Mariczka-Piczka:
- coraz częściej przewraca się z brzuszka na plecki, dziś wykonała ten gest w wannie,
- umie się kręcić z boczku, na boczek,
- potrafi przemieszczać się po całym kojcu podczas leżenia na pleckach, służy jej w tym ww kręcenie się,
- w związku z powyższym sięga niemal każdej zabawki, na którą ma ochotę, a która znajduje się w kojcu,
- uczy się dzielnie siadania, chwilunię wytrzymuje sama, by podeprzeć się główką o brzuch taty, lub mamy lub zgrabnie fikutnąć na boczek,
- sama trzyma butlę i z niej szama, aż miło,
- garnie się do trzymania łyżeczki w rączce i jej oblizywania,
- trzyma dwa przedmioty na raz, po jednym w każdej rączce,
- zna już chwyt pęsetkowy, taki, który wykorzystuje kciuka i palec wskazujący,
- potrafi rzucać zabawkami,
- by mamie się nie nudziło, to wyrzuca również zabawki z łóżeczka, wsadzając je najpierw między szczebelki łóżeczka,
- rozpoznaje swoje ulubione zabawki i wyciąga po nie rączki,
- wyciąga też rączki, jak chce na.. rączki

- naśladuje mimikę twarzy dorosłego, zanim zdecyduje się na objaw jakichś emocji obserwuje dużego człowieka, jeśli ten się zaśmieje, to mimo, że przed chwilą rąbnęła się w główkę grzechotką też się śmieje.
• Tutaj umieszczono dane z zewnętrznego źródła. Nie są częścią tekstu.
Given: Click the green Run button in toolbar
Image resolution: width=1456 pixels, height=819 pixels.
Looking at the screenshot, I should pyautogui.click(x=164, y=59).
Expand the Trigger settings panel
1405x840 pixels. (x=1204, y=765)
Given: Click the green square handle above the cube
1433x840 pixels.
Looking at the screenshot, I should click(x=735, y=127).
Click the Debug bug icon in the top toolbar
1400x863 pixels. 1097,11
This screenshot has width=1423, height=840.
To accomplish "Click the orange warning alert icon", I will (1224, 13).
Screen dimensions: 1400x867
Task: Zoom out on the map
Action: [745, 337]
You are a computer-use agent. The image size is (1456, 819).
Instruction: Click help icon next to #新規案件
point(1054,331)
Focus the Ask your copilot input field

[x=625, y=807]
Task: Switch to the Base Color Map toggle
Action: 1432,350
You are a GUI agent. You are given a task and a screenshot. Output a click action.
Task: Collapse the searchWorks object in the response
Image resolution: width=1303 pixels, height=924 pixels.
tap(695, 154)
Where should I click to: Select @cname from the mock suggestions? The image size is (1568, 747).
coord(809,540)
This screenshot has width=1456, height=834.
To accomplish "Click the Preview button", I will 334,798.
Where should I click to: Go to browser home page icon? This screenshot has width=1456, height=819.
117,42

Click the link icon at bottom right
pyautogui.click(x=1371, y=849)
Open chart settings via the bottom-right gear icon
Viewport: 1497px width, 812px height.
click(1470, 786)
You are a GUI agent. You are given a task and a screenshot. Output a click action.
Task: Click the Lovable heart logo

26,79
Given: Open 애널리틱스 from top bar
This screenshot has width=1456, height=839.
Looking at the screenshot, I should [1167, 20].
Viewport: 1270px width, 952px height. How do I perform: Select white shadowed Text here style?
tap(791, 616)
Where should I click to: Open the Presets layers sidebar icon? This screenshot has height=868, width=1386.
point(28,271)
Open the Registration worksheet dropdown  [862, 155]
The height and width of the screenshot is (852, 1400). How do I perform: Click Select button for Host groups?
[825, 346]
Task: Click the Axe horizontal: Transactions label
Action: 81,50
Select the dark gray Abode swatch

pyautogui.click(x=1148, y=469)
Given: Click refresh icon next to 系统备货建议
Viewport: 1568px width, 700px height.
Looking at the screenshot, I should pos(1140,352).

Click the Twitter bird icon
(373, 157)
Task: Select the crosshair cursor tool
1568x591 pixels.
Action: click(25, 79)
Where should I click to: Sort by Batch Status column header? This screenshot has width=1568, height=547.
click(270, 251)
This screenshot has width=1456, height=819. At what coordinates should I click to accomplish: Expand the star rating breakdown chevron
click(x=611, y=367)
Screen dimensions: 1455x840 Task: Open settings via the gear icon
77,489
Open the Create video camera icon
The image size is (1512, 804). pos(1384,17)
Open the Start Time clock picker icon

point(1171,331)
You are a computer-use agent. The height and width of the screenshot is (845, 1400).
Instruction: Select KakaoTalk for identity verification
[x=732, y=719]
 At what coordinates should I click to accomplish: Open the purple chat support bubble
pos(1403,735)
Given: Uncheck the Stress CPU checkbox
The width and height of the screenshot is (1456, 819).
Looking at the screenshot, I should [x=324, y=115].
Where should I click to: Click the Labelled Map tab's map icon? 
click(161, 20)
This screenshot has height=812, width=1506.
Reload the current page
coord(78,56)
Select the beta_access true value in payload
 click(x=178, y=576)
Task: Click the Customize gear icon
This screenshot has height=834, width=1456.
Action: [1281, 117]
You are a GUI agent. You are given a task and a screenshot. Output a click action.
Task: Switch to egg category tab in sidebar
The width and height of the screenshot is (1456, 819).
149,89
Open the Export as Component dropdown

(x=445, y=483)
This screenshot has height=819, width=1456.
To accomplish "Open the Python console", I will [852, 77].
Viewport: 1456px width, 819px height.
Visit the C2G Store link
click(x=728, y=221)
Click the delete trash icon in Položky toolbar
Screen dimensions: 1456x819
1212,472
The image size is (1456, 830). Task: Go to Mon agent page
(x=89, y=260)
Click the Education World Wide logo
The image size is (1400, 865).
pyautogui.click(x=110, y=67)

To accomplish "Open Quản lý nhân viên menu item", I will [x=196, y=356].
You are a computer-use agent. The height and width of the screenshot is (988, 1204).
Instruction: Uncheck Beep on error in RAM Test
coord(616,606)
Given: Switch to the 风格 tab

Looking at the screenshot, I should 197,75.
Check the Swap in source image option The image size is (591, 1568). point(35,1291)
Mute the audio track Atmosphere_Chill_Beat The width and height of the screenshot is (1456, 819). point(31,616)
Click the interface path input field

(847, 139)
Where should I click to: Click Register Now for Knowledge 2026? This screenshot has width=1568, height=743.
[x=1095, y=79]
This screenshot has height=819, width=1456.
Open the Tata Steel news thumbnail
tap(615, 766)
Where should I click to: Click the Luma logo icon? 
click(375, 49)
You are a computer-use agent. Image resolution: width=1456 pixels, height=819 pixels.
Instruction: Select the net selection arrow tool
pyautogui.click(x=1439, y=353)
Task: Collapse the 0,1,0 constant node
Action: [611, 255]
Pierwszym odruchem jest grymas na płacz, ale szybko z niego rezygnuje, jak osoba z naprzeciwka się uśmiecha zamiast "ojojować"
- lubi się śmiać i wykorzystuje do tego każdą okazję,
- zauważa koty, a koty ją i obie strony zdają się być z tego kontent`e Marika je niezgrabnie głaszcze, a one się niepewnie poddają.